Y si hablamos de actitudes maquiavélicas y nos adentramos en los años de la Revolución Cultural China ya nos podemos dar directamente con una piedra en la cabeza. Porque hasta allí ha vuelto Zhang Yimou con la segunda película de la jornada, El regreso a casa: un trabajo cercano a buena parte de los de sus inicios en esto de cosechar premios en festivales (Qui Ju, una mujer china y, sobre todo, ¡Vivir!), y en la línea de ese punto de giro que supuso la preciosa Amor bajo el espino blanco (2010) en esta última, y vacua a pesar de su grandilocuencia, etapa de su filmografía. Yimou, que hace dos décadas coleccionaba galardones festivaleros, sobre todo Berlín y Venecia, no tiene la Palma de Oro de Cannes. Y este año, de hecho, y quizá para confirmar un cierto decaimiento artístico, tampoco la logrará porque viene fuera de concurso.
Naomi Kawase deslumbra a ratos con su cine místico y envolvente
Una vez más, Yimou habla de política lo justo, para centrarse en las consecuencias; esta vez la relación rota de un matrimonio por culpa de la depuración. El regreso a casa, además de por la presencia de su otrora musa, Gong Li, huele a sus primeras obras, sin alcanzar la calidad de aquellas, pero sobre todo a dolor. Y la mirada de una envejecida Li, perdida a causa de la amnesia, no es más que una metáfora del olvido socio-político del país.
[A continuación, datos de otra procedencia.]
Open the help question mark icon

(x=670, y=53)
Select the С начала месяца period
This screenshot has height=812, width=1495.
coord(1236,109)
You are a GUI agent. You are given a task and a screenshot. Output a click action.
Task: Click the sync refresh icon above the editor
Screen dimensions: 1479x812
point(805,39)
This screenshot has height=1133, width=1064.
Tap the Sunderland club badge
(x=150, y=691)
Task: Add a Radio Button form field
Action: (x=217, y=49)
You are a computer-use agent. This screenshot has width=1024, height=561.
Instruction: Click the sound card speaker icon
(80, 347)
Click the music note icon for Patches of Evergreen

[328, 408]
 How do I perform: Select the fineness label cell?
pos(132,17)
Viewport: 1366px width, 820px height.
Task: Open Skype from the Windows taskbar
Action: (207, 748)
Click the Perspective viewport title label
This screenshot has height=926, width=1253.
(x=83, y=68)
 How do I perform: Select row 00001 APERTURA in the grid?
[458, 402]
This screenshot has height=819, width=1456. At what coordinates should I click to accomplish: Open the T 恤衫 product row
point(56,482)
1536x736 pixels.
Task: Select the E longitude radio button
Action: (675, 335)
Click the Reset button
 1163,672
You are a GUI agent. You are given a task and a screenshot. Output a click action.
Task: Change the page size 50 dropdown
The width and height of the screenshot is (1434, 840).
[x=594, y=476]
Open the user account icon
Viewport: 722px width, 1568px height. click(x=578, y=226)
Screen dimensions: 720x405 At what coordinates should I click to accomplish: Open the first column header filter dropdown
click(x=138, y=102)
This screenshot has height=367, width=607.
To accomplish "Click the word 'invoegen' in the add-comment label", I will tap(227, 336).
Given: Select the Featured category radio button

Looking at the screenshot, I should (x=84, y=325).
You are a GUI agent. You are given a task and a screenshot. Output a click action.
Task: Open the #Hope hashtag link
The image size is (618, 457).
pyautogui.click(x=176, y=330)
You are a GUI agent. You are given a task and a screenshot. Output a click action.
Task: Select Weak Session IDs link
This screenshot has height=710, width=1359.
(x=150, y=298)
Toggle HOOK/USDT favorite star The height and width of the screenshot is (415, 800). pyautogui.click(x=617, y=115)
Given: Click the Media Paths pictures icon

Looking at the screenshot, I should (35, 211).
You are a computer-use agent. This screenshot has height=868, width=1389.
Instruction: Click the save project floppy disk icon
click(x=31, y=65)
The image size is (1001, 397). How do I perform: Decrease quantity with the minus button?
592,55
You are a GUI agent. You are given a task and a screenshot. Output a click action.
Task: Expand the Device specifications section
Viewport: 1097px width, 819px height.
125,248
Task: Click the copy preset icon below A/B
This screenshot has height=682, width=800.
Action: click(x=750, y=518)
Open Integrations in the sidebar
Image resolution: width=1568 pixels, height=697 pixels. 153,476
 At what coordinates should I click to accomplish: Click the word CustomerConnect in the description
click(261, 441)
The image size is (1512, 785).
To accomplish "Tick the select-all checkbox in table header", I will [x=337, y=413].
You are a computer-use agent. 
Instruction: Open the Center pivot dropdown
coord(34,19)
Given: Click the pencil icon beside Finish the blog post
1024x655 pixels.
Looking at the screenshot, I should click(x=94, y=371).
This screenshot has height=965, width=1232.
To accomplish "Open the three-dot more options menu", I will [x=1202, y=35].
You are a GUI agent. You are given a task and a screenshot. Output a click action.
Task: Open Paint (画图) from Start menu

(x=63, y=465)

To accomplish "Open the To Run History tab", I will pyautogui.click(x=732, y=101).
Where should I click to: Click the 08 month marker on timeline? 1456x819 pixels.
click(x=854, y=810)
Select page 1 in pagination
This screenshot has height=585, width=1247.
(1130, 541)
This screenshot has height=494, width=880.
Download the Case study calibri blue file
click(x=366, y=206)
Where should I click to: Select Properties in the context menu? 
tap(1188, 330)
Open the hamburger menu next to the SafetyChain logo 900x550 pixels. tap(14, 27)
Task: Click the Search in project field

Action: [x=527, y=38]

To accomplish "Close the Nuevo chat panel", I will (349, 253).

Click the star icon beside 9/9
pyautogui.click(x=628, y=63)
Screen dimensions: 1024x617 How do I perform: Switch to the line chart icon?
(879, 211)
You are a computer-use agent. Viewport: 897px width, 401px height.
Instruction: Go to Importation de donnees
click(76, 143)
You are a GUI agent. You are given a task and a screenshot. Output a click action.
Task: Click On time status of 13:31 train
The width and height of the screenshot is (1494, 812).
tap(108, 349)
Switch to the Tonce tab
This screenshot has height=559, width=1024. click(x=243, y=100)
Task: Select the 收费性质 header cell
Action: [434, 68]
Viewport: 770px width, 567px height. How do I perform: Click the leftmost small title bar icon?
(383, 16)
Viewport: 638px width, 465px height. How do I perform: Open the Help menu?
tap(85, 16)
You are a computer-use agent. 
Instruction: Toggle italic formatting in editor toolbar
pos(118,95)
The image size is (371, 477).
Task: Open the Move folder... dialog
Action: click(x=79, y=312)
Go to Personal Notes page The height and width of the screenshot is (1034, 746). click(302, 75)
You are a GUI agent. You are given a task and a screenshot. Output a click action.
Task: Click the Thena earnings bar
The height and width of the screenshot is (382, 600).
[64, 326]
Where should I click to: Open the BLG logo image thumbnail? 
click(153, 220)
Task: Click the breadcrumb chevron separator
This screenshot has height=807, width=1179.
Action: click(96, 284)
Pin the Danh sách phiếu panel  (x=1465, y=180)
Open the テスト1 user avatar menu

Por último, la tercera película del día en la sección oficial fue Aguas tranquilas, de Naomi Kawase, esta sí a competición, con parte en su capital del español Lluís Miñarro, que ya pilló un trocito de la Palma de Oro para Uncle Boonmee recuerda sus vidas pasadas en 2010. Relato iniciático sobre el primer acercamiento al amor y a la muerte de un par de adolescentes, y de un simbolismo críptico que a veces agota, Aguas tranquilas contiene, eso sí, un torrente de imágenes de exultante espiritualidad, allí donde la tierra y los cuerpos se funden para siempre. Kawase deslumbra a ratos con su cine envolvente y místico que apela a los cinco sentidos, pero casi convierte la complejidad de El bosque del luto (2007) en una película fácilmente asimilable en comparación con su nueva obra.